Set out each line from the following listing that includes the word "agent".
⁂
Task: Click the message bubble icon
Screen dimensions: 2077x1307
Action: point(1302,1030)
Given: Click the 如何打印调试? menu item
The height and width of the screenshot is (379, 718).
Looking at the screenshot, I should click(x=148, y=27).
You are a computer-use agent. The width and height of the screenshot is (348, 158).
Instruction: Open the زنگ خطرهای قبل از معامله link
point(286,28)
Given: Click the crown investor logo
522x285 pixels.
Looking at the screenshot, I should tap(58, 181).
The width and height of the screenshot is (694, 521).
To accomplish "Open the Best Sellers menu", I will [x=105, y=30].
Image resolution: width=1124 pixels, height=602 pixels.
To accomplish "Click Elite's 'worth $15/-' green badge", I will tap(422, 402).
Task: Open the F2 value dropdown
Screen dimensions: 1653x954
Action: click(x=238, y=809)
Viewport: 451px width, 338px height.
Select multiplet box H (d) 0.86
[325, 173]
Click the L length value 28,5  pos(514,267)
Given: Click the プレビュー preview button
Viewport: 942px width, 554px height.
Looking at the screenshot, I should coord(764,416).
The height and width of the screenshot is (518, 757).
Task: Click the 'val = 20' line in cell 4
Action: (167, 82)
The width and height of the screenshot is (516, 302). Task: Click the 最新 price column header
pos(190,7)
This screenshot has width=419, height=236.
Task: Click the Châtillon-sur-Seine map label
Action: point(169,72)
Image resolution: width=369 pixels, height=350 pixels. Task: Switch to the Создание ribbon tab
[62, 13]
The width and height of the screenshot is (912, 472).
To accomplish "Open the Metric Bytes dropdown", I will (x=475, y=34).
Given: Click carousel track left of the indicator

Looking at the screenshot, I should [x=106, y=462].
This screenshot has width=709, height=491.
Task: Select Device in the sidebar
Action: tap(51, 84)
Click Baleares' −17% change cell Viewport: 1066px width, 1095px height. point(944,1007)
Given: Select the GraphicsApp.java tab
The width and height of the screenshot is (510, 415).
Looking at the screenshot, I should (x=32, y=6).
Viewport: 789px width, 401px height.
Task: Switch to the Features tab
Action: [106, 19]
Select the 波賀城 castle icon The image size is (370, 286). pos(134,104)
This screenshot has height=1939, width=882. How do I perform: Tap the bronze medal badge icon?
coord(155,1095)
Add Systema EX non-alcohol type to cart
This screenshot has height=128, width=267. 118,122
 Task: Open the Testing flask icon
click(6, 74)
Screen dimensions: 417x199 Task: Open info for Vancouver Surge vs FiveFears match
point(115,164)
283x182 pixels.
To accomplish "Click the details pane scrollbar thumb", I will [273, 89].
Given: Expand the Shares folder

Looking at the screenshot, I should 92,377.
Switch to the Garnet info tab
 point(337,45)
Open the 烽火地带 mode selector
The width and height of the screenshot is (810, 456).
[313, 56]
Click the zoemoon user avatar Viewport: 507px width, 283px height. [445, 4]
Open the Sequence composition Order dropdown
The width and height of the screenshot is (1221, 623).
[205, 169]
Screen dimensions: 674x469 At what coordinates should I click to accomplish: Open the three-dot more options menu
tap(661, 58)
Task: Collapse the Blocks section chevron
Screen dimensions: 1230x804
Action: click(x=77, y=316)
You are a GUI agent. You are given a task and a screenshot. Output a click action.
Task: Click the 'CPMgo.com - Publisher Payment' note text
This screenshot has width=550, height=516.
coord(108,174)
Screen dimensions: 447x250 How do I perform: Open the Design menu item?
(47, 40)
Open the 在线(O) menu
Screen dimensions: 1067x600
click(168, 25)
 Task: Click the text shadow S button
⁂
#### OUTPUT BELOW
You are a computer-use agent. The width and height of the screenshot is (348, 158).
You are a GUI agent. You are given a task and a screenshot. Output a click action.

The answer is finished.